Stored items
● ● ●

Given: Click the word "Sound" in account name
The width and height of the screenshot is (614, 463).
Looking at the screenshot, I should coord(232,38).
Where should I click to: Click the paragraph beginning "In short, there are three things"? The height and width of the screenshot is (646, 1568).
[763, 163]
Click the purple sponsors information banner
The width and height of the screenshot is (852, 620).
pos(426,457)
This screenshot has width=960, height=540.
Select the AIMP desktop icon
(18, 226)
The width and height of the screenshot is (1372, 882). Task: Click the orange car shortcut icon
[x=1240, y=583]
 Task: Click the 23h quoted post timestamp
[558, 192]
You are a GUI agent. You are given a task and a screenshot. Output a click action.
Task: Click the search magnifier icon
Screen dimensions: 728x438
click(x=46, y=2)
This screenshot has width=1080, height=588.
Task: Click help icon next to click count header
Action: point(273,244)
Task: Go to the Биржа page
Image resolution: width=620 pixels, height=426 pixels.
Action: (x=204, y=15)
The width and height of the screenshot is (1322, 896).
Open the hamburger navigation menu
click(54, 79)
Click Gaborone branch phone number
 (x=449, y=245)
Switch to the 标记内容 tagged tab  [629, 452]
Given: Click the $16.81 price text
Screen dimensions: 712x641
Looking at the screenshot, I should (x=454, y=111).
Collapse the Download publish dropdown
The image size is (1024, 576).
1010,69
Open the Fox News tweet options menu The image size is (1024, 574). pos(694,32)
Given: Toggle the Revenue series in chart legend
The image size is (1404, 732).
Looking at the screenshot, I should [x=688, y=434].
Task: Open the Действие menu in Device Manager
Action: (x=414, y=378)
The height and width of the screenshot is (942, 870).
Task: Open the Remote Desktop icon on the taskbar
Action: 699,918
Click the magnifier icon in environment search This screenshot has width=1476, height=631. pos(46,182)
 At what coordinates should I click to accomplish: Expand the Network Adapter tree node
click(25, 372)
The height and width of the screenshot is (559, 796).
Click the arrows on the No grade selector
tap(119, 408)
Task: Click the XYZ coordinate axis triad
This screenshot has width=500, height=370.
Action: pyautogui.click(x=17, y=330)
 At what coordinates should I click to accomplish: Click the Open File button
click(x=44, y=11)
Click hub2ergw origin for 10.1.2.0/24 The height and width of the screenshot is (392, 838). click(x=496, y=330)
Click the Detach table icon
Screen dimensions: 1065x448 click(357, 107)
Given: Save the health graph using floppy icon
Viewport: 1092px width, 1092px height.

● ● ●

[Task instructions]
The required output is the set of lines from the first line of the data through the line that contains "Given: Toggle the", transcribed exactly.

[Your solution]
Given: Click the word "Sound" in account name
The width and height of the screenshot is (614, 463).
Looking at the screenshot, I should coord(232,38).
Where should I click to: Click the paragraph beginning "In short, there are three things"? The height and width of the screenshot is (646, 1568).
[763, 163]
Click the purple sponsors information banner
The width and height of the screenshot is (852, 620).
pos(426,457)
This screenshot has width=960, height=540.
Select the AIMP desktop icon
(18, 226)
The width and height of the screenshot is (1372, 882). Task: Click the orange car shortcut icon
[x=1240, y=583]
 Task: Click the 23h quoted post timestamp
[558, 192]
You are a GUI agent. You are given a task and a screenshot. Output a click action.
Task: Click the search magnifier icon
Screen dimensions: 728x438
click(x=46, y=2)
This screenshot has width=1080, height=588.
Task: Click help icon next to click count header
Action: point(273,244)
Task: Go to the Биржа page
Image resolution: width=620 pixels, height=426 pixels.
Action: (x=204, y=15)
The width and height of the screenshot is (1322, 896).
Open the hamburger navigation menu
click(54, 79)
Click Gaborone branch phone number
 (x=449, y=245)
Switch to the 标记内容 tagged tab  [629, 452]
Given: Click the $16.81 price text
Screen dimensions: 712x641
Looking at the screenshot, I should (x=454, y=111).
Collapse the Download publish dropdown
The image size is (1024, 576).
1010,69
Open the Fox News tweet options menu The image size is (1024, 574). pos(694,32)
Given: Toggle the Revenue series in chart legend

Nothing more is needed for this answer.